* _What is required_
From the first line of the entries below to the line with "Do You Ever Say Never? (31, 118)", give each line again exactly.

(Saved data entries)

Segment Open

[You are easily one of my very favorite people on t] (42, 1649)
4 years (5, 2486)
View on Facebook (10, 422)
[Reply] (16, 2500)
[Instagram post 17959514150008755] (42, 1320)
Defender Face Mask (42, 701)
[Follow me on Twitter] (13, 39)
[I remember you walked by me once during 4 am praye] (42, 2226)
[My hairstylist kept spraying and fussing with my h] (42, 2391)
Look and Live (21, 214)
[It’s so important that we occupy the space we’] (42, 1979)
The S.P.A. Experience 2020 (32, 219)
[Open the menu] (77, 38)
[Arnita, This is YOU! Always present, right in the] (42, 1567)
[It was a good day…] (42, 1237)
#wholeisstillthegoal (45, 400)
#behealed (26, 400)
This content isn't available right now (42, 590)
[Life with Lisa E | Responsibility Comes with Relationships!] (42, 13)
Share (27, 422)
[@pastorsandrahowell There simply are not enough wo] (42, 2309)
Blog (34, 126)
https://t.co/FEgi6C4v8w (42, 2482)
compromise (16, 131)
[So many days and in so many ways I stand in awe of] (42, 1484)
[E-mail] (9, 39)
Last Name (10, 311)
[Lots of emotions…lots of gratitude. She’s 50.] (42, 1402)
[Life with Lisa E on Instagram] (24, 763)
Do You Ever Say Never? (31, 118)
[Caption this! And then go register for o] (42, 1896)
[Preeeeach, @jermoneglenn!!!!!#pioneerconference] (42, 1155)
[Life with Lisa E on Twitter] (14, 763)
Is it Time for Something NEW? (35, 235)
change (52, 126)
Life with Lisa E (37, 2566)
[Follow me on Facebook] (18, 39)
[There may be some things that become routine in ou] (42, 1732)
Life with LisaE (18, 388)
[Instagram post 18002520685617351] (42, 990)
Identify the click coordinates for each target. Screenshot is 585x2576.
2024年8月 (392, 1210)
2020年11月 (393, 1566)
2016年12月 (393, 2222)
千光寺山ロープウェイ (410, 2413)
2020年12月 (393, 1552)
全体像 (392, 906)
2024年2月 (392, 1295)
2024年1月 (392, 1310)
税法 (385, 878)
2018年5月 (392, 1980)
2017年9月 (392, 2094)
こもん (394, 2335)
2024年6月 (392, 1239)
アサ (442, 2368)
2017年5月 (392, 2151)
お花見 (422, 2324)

Segment Closed

* _Answer section_
[You are easily one of my very favorite people on t] (42, 1649)
4 years (5, 2486)
View on Facebook (10, 422)
[Reply] (16, 2500)
[Instagram post 17959514150008755] (42, 1320)
Defender Face Mask (42, 701)
[Follow me on Twitter] (13, 39)
[I remember you walked by me once during 4 am praye] (42, 2226)
[My hairstylist kept spraying and fussing with my h] (42, 2391)
Look and Live (21, 214)
[It’s so important that we occupy the space we’] (42, 1979)
The S.P.A. Experience 2020 (32, 219)
[Open the menu] (77, 38)
[Arnita, This is YOU! Always present, right in the] (42, 1567)
[It was a good day…] (42, 1237)
#wholeisstillthegoal (45, 400)
#behealed (26, 400)
This content isn't available right now (42, 590)
[Life with Lisa E | Responsibility Comes with Relationships!] (42, 13)
Share (27, 422)
[@pastorsandrahowell There simply are not enough wo] (42, 2309)
Blog (34, 126)
https://t.co/FEgi6C4v8w (42, 2482)
compromise (16, 131)
[So many days and in so many ways I stand in awe of] (42, 1484)
[E-mail] (9, 39)
Last Name (10, 311)
[Lots of emotions…lots of gratitude. She’s 50.] (42, 1402)
[Life with Lisa E on Instagram] (24, 763)
Do You Ever Say Never? (31, 118)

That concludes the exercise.